- Developer: Golden Goblins
- Publisher: Rainbow Arts
- Programmer: Rolf Lakaemper
- Artist: Hartwig Niedergassel
- Composer: Chris Huelsbeck
- Platforms: Amiga, Atari ST, Commodore 64, MS-DOS
- Release: 1989
- Genre: Sports
- Mode: Single-player

= Grand Monster Slam =

1989 video game

Grand Monster Slam is a sports video game for the Amiga, Commodore 64, Atari ST, and MS-DOS. It is somewhat based on the 1985 arcade video game Penguin Wars. In Amiga Powers first All Time Top One Hundred in the inaugural 'Issue 0', it was declared to be the 100th best Amiga game of all time. It never reappeared in the top 100 and its initial inclusion was said to be due to the insistence of a single writer. In March 2017 the source code of the game became available via the Internet Archive.

== Gameplay ==
The game is based on the fictional Grand Monster Slam tournament set on the fantasy world of GhoID. The competitors of Grand Monster Slam are drawn from staple fantasy races including trolls, orcs, ogres and imps. Player control unnamed dwarf. The final boss is a golden goblin named Winner, based on the logo of the developer, Golden Goblins.

== Tournament ==
The game involves two leagues of eight competitors each, and a final league with three "boss" characters with supernatural abilities. In each league players must compete in a knockout tournament, and, if they win the final, successfully complete a game of Faulton Feeding (see below) to advance to the next league.

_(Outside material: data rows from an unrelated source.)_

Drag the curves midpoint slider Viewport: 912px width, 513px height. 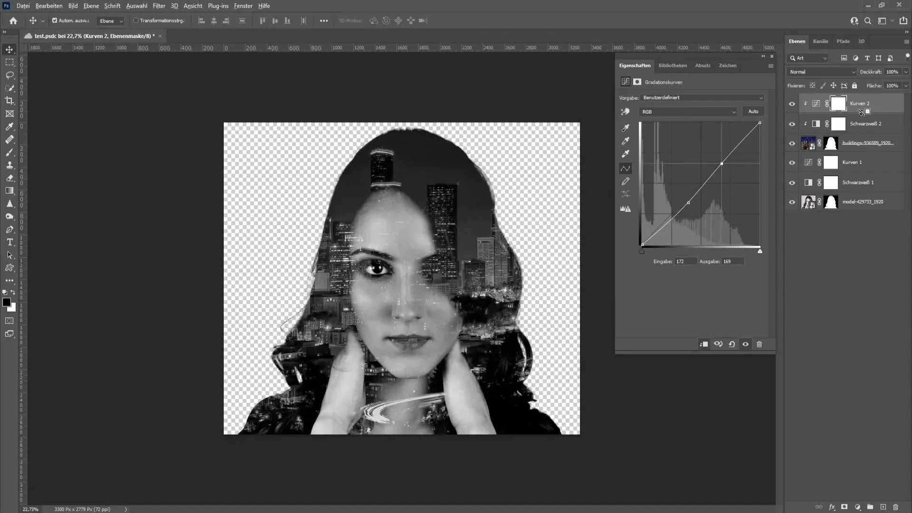click(688, 202)
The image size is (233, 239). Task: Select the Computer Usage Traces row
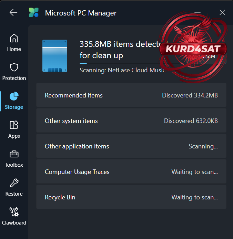131,172
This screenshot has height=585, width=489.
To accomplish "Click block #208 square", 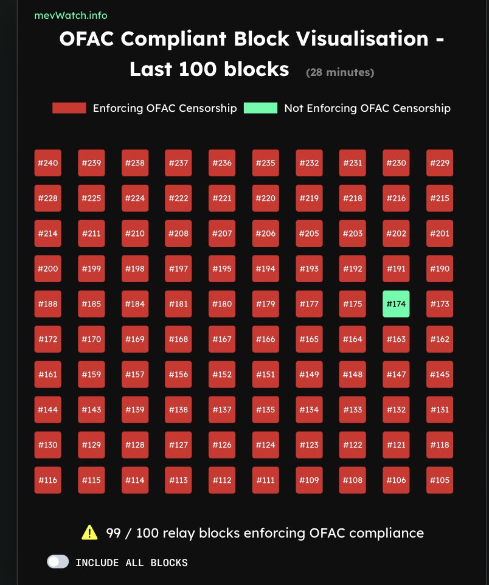I will pyautogui.click(x=178, y=234).
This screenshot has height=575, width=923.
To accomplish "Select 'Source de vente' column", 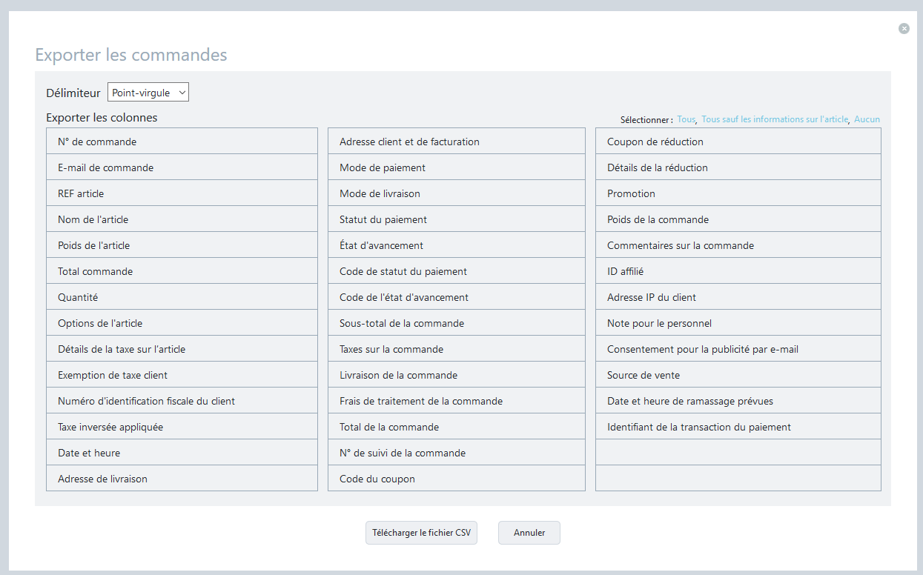I will coord(738,375).
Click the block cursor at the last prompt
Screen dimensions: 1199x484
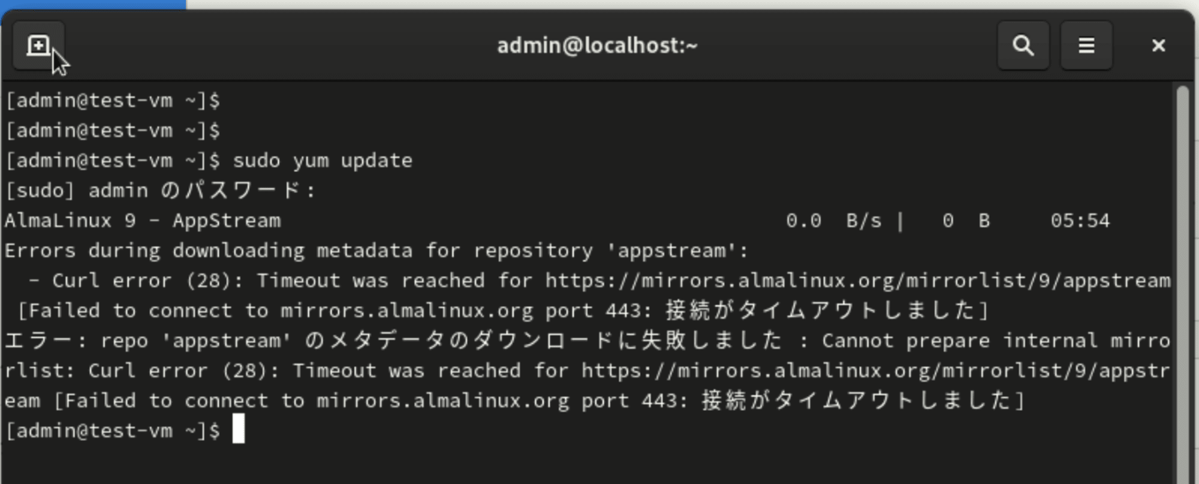(239, 429)
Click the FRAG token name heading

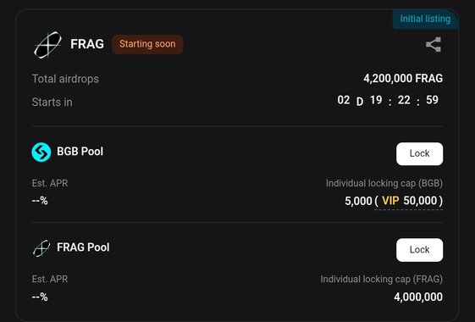tap(87, 44)
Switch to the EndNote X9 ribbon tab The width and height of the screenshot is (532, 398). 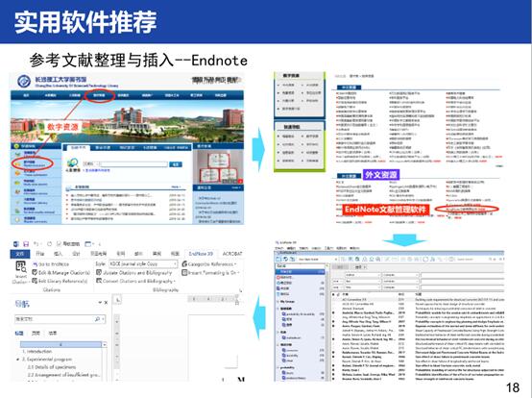tap(201, 254)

Upon becoming champion of the third and final league, players are awarded the Gold Medal and the Yellow Jerkin by the King. If players lose a match, they are made the King's fool. If they have made it past the first league, they are given the opportunity to begin the league again, but will lose all their points.

== Rules ==
The standard game of Grand Monster Slam takes place on a small pitch, apparently about the same size as a tennis court. Each of the two players stands on each end. On each side of the court six Beloms (also known as 'Boms') are lined up.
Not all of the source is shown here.